Assigned task -
Output the whole listing again, exactly as it reads.

Provided records -
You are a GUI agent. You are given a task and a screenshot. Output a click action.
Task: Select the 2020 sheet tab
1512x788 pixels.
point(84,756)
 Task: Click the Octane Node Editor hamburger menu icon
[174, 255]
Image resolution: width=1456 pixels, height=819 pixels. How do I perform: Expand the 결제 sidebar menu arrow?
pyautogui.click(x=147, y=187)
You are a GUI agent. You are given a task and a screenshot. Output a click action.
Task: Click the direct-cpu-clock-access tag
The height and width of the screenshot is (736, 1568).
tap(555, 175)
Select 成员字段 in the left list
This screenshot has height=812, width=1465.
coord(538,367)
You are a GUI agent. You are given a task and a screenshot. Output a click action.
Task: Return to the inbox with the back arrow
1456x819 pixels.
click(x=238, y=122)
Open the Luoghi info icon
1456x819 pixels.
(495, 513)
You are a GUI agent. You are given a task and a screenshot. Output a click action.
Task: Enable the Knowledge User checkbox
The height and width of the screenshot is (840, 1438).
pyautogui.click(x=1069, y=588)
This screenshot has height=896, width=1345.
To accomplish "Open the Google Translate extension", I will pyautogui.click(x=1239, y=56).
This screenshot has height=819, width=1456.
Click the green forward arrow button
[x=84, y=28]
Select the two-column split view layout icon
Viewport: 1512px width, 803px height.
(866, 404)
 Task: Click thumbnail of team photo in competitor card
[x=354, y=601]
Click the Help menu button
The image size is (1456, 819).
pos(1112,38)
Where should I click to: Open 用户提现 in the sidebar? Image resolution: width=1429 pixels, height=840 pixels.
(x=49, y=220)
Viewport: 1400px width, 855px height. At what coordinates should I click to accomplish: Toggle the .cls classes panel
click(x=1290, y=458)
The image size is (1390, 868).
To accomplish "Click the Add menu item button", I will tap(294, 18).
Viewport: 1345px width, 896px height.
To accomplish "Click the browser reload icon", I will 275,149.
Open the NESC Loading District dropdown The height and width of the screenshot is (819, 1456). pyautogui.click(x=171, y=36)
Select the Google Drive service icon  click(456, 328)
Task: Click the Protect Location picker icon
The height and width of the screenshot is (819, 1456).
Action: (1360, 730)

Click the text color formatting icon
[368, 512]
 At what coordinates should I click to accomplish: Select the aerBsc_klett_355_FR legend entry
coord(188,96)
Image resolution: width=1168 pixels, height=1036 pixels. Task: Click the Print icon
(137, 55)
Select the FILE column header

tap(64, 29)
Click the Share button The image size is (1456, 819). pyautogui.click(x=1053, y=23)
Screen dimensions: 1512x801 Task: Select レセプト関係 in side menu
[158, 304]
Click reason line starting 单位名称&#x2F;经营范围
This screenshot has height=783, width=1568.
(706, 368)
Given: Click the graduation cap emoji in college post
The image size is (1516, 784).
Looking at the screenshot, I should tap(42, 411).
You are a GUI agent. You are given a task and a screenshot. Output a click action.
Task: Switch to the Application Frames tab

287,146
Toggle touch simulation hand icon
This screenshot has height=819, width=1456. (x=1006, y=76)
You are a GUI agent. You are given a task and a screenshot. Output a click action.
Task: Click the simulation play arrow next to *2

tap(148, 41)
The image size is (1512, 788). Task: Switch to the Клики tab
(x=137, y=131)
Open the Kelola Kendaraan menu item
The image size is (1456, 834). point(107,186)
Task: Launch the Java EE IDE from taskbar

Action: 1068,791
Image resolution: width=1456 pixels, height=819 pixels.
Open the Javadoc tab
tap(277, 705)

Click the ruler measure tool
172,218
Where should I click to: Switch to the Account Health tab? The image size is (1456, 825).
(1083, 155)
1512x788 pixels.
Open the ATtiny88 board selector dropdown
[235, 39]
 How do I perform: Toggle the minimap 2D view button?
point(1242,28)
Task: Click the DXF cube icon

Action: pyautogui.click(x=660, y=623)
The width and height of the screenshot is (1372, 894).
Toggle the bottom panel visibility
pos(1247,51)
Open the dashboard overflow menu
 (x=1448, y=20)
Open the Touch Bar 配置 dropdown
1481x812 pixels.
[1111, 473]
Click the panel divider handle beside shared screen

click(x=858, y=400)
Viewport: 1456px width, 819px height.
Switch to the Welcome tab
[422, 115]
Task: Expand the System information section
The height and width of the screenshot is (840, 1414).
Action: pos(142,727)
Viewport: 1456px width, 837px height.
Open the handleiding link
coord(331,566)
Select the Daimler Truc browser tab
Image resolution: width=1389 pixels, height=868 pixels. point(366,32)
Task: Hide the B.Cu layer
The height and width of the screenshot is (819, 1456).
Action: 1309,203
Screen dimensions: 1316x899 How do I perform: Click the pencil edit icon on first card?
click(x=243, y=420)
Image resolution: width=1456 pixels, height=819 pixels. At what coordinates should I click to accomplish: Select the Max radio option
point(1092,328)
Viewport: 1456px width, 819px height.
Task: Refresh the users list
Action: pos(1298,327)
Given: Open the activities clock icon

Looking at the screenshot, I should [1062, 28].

Written response -
You are a GUI agent. You are given a task and a screenshot. Output a click action.
Task: Select the 2020 sheet tab
1512x788 pixels.
point(84,756)
 Task: Click the Octane Node Editor hamburger menu icon
[174, 255]
Image resolution: width=1456 pixels, height=819 pixels. How do I perform: Expand the 결제 sidebar menu arrow?
pyautogui.click(x=147, y=187)
You are a GUI agent. You are given a task and a screenshot. Output a click action.
Task: Click the direct-cpu-clock-access tag
The height and width of the screenshot is (736, 1568).
tap(555, 175)
Select 成员字段 in the left list
This screenshot has height=812, width=1465.
coord(538,367)
You are a GUI agent. You are given a task and a screenshot. Output a click action.
Task: Return to the inbox with the back arrow
1456x819 pixels.
click(x=238, y=122)
Open the Luoghi info icon
1456x819 pixels.
(495, 513)
You are a GUI agent. You are given a task and a screenshot. Output a click action.
Task: Enable the Knowledge User checkbox
The height and width of the screenshot is (840, 1438).
pyautogui.click(x=1069, y=588)
This screenshot has height=896, width=1345.
To accomplish "Open the Google Translate extension", I will pyautogui.click(x=1239, y=56).
This screenshot has height=819, width=1456.
Click the green forward arrow button
[x=84, y=28]
Select the two-column split view layout icon
Viewport: 1512px width, 803px height.
(866, 404)
 Task: Click thumbnail of team photo in competitor card
[x=354, y=601]
Click the Help menu button
The image size is (1456, 819).
pos(1112,38)
Where should I click to: Open 用户提现 in the sidebar? Image resolution: width=1429 pixels, height=840 pixels.
(x=49, y=220)
Viewport: 1400px width, 855px height. At what coordinates should I click to accomplish: Toggle the .cls classes panel
click(x=1290, y=458)
The image size is (1390, 868).
To accomplish "Click the Add menu item button", I will tap(294, 18).
Viewport: 1345px width, 896px height.
To accomplish "Click the browser reload icon", I will 275,149.
Open the NESC Loading District dropdown The height and width of the screenshot is (819, 1456). pyautogui.click(x=171, y=36)
Select the Google Drive service icon  click(456, 328)
Task: Click the Protect Location picker icon
The height and width of the screenshot is (819, 1456).
Action: (1360, 730)

Click the text color formatting icon
[368, 512]
 At what coordinates should I click to accomplish: Select the aerBsc_klett_355_FR legend entry
coord(188,96)
Image resolution: width=1168 pixels, height=1036 pixels. Task: Click the Print icon
(137, 55)
Select the FILE column header

tap(64, 29)
Click the Share button The image size is (1456, 819). pyautogui.click(x=1053, y=23)
Screen dimensions: 1512x801 Task: Select レセプト関係 in side menu
[158, 304]
Click reason line starting 单位名称&#x2F;经营范围
This screenshot has height=783, width=1568.
(706, 368)
Given: Click the graduation cap emoji in college post
The image size is (1516, 784).
Looking at the screenshot, I should tap(42, 411).
You are a GUI agent. You are given a task and a screenshot. Output a click action.
Task: Switch to the Application Frames tab

287,146
Toggle touch simulation hand icon
This screenshot has height=819, width=1456. (x=1006, y=76)
You are a GUI agent. You are given a task and a screenshot. Output a click action.
Task: Click the simulation play arrow next to *2

tap(148, 41)
The image size is (1512, 788). Task: Switch to the Клики tab
(x=137, y=131)
Open the Kelola Kendaraan menu item
The image size is (1456, 834). point(107,186)
Task: Launch the Java EE IDE from taskbar

Action: 1068,791
Image resolution: width=1456 pixels, height=819 pixels.
Open the Javadoc tab
tap(277, 705)

Click the ruler measure tool
172,218
Where should I click to: Switch to the Account Health tab? The image size is (1456, 825).
(1083, 155)
1512x788 pixels.
Open the ATtiny88 board selector dropdown
[235, 39]
 How do I perform: Toggle the minimap 2D view button?
point(1242,28)
Task: Click the DXF cube icon

Action: pyautogui.click(x=660, y=623)
The width and height of the screenshot is (1372, 894).
Toggle the bottom panel visibility
pos(1247,51)
Open the dashboard overflow menu
 (x=1448, y=20)
Open the Touch Bar 配置 dropdown
1481x812 pixels.
[1111, 473]
Click the panel divider handle beside shared screen

click(x=858, y=400)
Viewport: 1456px width, 819px height.
Switch to the Welcome tab
[422, 115]
Task: Expand the System information section
The height and width of the screenshot is (840, 1414).
Action: pos(142,727)
Viewport: 1456px width, 837px height.
Open the handleiding link
coord(331,566)
Select the Daimler Truc browser tab
Image resolution: width=1389 pixels, height=868 pixels. point(366,32)
Task: Hide the B.Cu layer
The height and width of the screenshot is (819, 1456).
Action: 1309,203
Screen dimensions: 1316x899 How do I perform: Click the pencil edit icon on first card?
click(x=243, y=420)
Image resolution: width=1456 pixels, height=819 pixels. At what coordinates should I click to accomplish: Select the Max radio option
point(1092,328)
Viewport: 1456px width, 819px height.
Task: Refresh the users list
Action: pos(1298,327)
Given: Open the activities clock icon

Looking at the screenshot, I should [1062, 28].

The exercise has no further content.